Since talent is the cream of the crop, it’s no wonder why there is pressure to put out talented performances every night. On the collegiate level coaches are quickly fired if they can’t produce in a certain number of years if they are believed to have the resources to get it done. And that time frame, for fans, seems to be getting shorter and shorter. All this pressure spills over to the athlete. That’s why collegiate sports exerts so much pressure to be great on to their athletes.

Coaches like to say that they just want the athletes to pursue excellence but we all know at the end of the day that that’s not the only thing in mind. We know that winning on a collegiate level brings with it exposure, and exposure new recruits or college attendees. At the end of the day it’s about money. Sports has become a lucrative business venture not a personal development tool. I don’t think that that is a bad thing as long as we don’t let the personal development thing get washed away in the process of getting wins.

How many times a year do we hear that some athlete who walks around with a BIG ego does something lacking character? This is a far cry away from what Teddy Roosevelt felt about sports.

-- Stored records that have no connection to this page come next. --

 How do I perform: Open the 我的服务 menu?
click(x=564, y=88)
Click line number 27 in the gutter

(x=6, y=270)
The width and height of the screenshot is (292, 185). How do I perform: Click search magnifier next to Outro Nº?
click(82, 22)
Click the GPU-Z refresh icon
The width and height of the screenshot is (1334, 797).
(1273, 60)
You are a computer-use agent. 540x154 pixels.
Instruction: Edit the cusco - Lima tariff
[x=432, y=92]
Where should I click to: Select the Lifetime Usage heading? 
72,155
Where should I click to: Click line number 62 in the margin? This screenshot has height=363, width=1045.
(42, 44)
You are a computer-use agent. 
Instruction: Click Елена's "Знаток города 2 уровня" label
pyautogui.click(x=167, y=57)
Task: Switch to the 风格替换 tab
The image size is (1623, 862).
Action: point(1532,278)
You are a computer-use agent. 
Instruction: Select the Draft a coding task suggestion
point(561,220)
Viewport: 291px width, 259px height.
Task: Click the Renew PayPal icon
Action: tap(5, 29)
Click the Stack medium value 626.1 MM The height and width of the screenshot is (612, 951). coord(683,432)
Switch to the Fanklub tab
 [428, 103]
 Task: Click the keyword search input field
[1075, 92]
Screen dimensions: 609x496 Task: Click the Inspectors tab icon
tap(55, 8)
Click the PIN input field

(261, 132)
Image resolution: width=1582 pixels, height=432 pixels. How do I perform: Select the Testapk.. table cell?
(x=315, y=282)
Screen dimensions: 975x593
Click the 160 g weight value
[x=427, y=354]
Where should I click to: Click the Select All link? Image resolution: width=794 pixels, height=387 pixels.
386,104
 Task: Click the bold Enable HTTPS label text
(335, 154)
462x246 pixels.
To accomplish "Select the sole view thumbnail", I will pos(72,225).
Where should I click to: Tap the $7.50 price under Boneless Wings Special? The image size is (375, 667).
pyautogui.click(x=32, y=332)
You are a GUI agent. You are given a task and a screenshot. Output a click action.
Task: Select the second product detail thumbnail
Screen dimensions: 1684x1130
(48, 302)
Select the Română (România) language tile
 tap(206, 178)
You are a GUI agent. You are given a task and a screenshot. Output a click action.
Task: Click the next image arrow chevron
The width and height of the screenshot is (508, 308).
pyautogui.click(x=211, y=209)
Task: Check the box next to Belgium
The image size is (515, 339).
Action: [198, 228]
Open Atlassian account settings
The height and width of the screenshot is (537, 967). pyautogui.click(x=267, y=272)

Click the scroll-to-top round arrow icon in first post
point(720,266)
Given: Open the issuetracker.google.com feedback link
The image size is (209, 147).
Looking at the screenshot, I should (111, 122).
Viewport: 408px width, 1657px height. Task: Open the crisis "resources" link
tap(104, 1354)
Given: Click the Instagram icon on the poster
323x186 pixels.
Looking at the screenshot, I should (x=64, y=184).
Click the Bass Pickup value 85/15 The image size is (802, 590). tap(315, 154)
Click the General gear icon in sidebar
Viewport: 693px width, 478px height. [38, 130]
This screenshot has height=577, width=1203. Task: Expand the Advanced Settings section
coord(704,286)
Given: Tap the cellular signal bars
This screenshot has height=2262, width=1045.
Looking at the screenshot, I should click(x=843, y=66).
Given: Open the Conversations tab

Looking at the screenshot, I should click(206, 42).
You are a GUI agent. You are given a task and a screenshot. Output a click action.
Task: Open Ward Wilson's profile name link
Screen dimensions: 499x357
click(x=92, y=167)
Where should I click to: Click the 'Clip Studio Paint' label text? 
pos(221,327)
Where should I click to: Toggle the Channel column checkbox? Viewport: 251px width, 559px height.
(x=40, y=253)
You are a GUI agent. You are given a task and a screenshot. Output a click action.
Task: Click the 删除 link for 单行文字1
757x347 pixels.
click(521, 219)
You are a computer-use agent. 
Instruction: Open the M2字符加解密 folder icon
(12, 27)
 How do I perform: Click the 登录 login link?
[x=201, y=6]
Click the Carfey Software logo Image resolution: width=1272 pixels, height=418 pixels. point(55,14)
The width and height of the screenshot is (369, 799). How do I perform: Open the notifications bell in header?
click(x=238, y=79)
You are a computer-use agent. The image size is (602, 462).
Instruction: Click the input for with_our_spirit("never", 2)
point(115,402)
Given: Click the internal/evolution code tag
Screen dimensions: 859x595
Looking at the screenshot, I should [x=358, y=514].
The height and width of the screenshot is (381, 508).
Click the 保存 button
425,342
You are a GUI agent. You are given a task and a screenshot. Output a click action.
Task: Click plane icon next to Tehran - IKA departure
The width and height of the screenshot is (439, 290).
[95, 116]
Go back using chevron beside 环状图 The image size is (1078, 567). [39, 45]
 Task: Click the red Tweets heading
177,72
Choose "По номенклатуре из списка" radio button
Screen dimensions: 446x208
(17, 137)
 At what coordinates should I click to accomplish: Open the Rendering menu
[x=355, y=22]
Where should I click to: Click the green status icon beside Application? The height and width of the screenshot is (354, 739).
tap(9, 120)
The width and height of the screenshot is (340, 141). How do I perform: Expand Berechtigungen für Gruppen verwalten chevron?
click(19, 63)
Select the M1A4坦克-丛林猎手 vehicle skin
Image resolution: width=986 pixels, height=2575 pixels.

For Teddy Roosevelt, the result of having sport wasn’t for revenue or contrived fame but for self-confidence and the betterment of society through the individual athletes who participated. President Roosevelt said, “Now, athletic sports, if followed properly, and not elevated into a fetish, are admirable for developing character…” This is why I think my field, sport psychology/mental training/peak performance, is necessary especially in this age. Increased money brings increased expectations which create increased pressure, and in a Ronald Reagan kind-of-logic, it trickles down to the athletes.

Understanding how the mind works is one way to help athletes increase their performance and deal with pressure and different circumstances more easier. In short it makes sure that athletes get to know how to build character and not just react to the superficial portion which tends to turn young men and women into narcissists.